Hack reveals how criminals could steal your Apple ID using dodgy pop-ups

If you own an iPhone, you’ll be used to the what seems like a constant request for your Apple ID when making purchases in iTunes, on the App Store or within apps. A little pop-up appears, you roll your eyes, and dutifully enter your password.

Hack reveals how criminals could steal your Apple ID using dodgy pop-ups

But what if that pop-up hasn’t come from Apple, and has instead been designed to look like an official request in an attempt by hackers to steal your credentials? That’s the case put forward by app developer Felix Krause, who has written a proof-of-concept breakdown of malicious lookalike pop-ups.  

As Krause notes, fewer than 30 lines of code can be used to make a very convincing phishing dialog. In side-by-side pictures, he compares Apple’s official ID password request with his own efforts. The idea would be that the code is smuggled in with an app, so that it’s actually the app’s notification – not Apple’s UI – that the user is seeing.
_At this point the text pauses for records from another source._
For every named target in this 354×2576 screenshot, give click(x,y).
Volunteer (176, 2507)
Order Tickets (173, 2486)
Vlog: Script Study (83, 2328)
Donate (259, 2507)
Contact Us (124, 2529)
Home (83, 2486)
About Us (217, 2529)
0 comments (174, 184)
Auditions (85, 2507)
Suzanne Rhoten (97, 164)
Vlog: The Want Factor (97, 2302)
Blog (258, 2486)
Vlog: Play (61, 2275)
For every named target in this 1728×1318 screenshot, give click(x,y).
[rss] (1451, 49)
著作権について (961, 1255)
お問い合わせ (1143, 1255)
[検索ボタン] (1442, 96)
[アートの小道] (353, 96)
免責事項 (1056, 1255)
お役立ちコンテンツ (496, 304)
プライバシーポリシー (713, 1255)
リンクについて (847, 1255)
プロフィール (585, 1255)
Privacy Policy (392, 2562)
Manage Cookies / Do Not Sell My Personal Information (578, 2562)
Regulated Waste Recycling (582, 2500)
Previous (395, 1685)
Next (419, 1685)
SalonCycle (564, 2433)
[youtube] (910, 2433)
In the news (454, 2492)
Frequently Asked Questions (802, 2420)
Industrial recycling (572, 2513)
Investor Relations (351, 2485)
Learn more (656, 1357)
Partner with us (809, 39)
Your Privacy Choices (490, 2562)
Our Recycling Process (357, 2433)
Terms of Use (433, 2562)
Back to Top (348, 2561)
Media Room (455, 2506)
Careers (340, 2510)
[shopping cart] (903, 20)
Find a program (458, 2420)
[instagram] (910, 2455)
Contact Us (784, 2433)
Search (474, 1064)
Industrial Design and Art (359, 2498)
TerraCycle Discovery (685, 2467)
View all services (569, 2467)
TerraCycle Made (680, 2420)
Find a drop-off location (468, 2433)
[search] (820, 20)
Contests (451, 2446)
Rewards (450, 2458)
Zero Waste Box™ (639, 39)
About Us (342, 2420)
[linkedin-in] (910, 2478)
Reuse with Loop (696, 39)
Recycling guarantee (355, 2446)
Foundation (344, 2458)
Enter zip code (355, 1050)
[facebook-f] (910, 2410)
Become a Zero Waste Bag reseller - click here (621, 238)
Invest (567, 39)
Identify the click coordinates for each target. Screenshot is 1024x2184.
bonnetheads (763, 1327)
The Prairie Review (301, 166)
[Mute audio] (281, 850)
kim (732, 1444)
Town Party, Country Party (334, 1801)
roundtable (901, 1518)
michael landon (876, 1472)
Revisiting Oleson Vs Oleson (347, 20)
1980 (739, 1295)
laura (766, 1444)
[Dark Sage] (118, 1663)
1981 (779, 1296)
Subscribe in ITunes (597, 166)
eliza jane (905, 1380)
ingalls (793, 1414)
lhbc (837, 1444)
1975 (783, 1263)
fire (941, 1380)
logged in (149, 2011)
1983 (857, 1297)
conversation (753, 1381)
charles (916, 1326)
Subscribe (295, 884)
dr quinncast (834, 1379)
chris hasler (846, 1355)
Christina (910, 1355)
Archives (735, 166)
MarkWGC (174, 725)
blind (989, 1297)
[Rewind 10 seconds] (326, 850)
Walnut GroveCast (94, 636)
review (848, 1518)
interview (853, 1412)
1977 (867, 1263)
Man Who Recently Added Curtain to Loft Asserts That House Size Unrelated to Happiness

As his pictures show, this can be designed by a developer to look identical to a “Sign into iTunes Store” pop-up.

The main issue, from Apple’s side, is that iOS makes it difficult to tell the difference between notification sources. “iOS should very clearly distinguish between system UI and app UI elements, so that ideally it’s […] obvious for the average smartphone user that something seems off,” Krause says.

“This is a tricky problem to solve, and web browser are still tackling it; you still have websites that make pop-ups look like macOS / iOS popups, so that many users think [they are] system message[s].”

Krause adds a few potential solutions to the problem, such as forcing the user to input their password in the settings app instead of a pop-up. More likely to happen is his suggestion that Apple change the design of its system prompts to include an extra icon that indicates it’s an official request. He points to the exclamation mark used in some Push notifications, below.app_store_phishing_2

For now, the developer notes a couple of steps users can take to prevent mobile phishing. The easiest is to press your Home button. If this closes the app and the dialog, then it was a phishing attack. If the dialog and the app are still visible, then it’s a system dialog.

It’s also worth noting that this type of attack would hinge on the malicious app making it through the App Store review process, and the code then being activated by the developer. Apple is generally on the ball with this type of thing, and would take action if such a violation of its guidelines were detected. Krause does however note that “organisations with bad intent will always find a way to somehow work around the limitations of a platform”.